Records supplied below:
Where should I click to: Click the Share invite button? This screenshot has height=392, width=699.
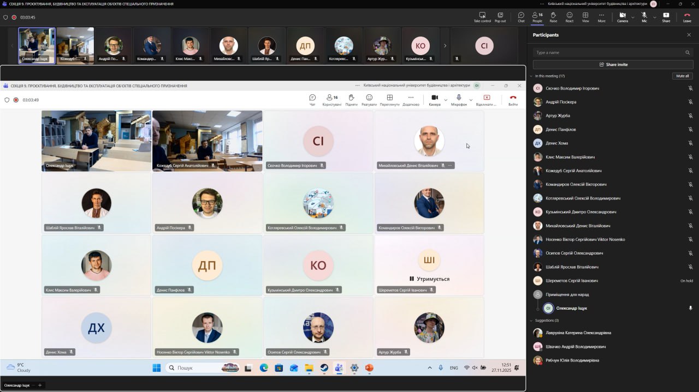(613, 64)

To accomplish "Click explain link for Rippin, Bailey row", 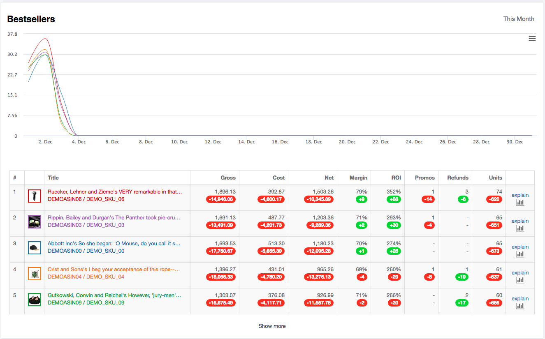I will [520, 221].
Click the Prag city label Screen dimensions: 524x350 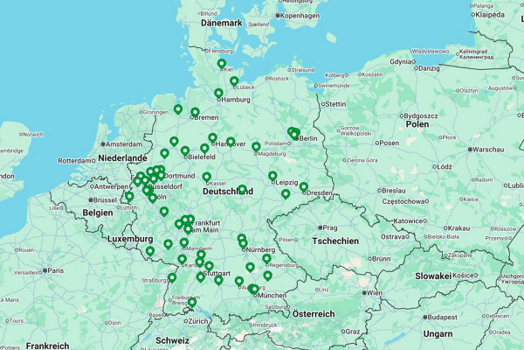[x=330, y=227]
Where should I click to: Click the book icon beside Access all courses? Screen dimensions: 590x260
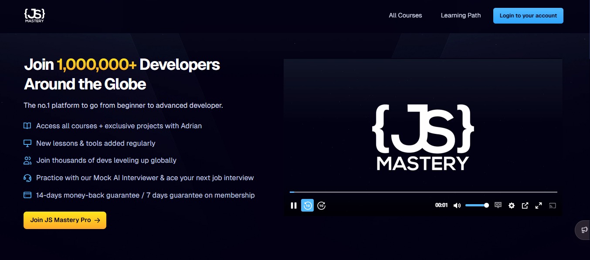(x=27, y=126)
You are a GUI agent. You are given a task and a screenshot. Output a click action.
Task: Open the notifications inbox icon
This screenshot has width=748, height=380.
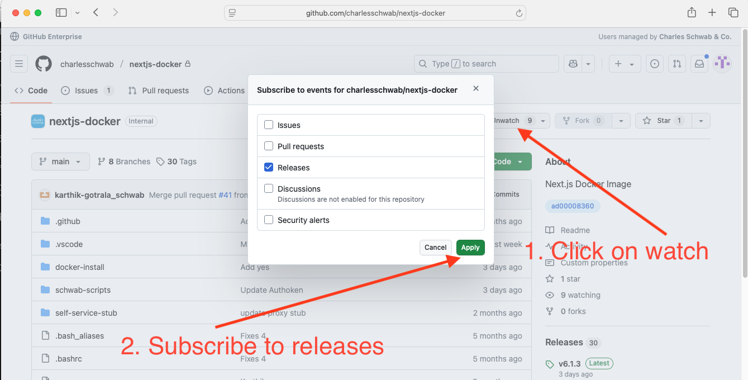click(699, 64)
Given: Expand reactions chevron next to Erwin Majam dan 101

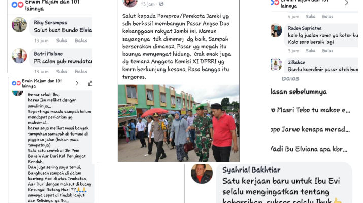Looking at the screenshot, I should (x=77, y=83).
End of Records supplied.
• _The task_
Give back exactly, and only, the lines from the one holding "Where should I click to: Click the book" through the last line of the entries, with every picture omitted.

• _Exercise solution_
Where should I click to: Click the book icon beside Access all courses? Screen dimensions: 590x260
(x=27, y=126)
You are a GUI agent. You are given a task and a screenshot. Output a click action.
Task: Open the notifications inbox icon
This screenshot has width=748, height=380.
click(699, 64)
Given: Expand reactions chevron next to Erwin Majam dan 101

Looking at the screenshot, I should (x=77, y=83).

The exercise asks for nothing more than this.